START INPUT
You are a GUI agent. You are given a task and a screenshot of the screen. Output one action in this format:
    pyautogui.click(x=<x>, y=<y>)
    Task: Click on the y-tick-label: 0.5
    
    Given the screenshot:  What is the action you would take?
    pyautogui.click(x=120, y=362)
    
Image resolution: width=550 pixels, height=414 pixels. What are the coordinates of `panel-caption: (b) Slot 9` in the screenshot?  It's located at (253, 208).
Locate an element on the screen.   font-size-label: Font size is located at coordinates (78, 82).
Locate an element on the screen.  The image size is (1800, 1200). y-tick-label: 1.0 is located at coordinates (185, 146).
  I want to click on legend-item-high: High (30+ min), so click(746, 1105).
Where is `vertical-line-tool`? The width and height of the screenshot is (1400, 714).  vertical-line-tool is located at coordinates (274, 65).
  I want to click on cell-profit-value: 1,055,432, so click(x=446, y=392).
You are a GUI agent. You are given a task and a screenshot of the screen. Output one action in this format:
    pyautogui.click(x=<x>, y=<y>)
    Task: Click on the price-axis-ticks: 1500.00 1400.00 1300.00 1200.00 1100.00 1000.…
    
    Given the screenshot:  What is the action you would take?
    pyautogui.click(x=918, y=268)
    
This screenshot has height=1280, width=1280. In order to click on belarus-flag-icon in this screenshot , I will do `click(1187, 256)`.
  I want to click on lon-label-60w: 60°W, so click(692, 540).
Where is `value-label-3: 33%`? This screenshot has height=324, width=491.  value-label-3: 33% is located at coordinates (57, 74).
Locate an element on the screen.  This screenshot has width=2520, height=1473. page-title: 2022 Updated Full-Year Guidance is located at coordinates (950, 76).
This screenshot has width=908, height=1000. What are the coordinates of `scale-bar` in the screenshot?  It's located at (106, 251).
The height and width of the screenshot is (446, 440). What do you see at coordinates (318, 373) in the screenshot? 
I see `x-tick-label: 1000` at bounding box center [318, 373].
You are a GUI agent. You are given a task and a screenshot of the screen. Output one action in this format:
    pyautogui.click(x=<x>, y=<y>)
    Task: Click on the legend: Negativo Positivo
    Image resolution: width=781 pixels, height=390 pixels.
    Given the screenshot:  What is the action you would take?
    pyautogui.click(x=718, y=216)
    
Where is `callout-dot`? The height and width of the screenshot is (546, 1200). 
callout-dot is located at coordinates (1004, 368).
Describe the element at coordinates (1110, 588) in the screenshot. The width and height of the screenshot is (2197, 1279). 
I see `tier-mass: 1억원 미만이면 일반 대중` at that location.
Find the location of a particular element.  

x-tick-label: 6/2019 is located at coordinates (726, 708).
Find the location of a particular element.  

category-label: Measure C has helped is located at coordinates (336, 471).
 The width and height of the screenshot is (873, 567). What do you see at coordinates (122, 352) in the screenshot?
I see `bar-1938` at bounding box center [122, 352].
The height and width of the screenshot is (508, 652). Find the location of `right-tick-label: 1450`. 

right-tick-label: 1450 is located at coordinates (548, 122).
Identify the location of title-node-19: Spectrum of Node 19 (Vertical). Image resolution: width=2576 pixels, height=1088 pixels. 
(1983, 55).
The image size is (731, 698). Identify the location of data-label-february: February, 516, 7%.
END INPUT
**EXERCISE INSTRUCTIONS**
Reproduce the items verbatim, beginning at the line that contains "coordinates (78, 82)." and ending after the line that contains "coordinates (57, 74).".

**RESPONSE**
Locate an element on the screen.   font-size-label: Font size is located at coordinates (78, 82).
Locate an element on the screen.  The image size is (1800, 1200). y-tick-label: 1.0 is located at coordinates (185, 146).
  I want to click on legend-item-high: High (30+ min), so click(746, 1105).
Where is `vertical-line-tool`? The width and height of the screenshot is (1400, 714).  vertical-line-tool is located at coordinates (274, 65).
  I want to click on cell-profit-value: 1,055,432, so click(x=446, y=392).
You are a GUI agent. You are given a task and a screenshot of the screen. Output one action in this format:
    pyautogui.click(x=<x>, y=<y>)
    Task: Click on the price-axis-ticks: 1500.00 1400.00 1300.00 1200.00 1100.00 1000.…
    
    Given the screenshot:  What is the action you would take?
    pyautogui.click(x=918, y=268)
    
This screenshot has height=1280, width=1280. In order to click on belarus-flag-icon in this screenshot , I will do `click(1187, 256)`.
  I want to click on lon-label-60w: 60°W, so click(692, 540).
Where is `value-label-3: 33%`? This screenshot has height=324, width=491.  value-label-3: 33% is located at coordinates (57, 74).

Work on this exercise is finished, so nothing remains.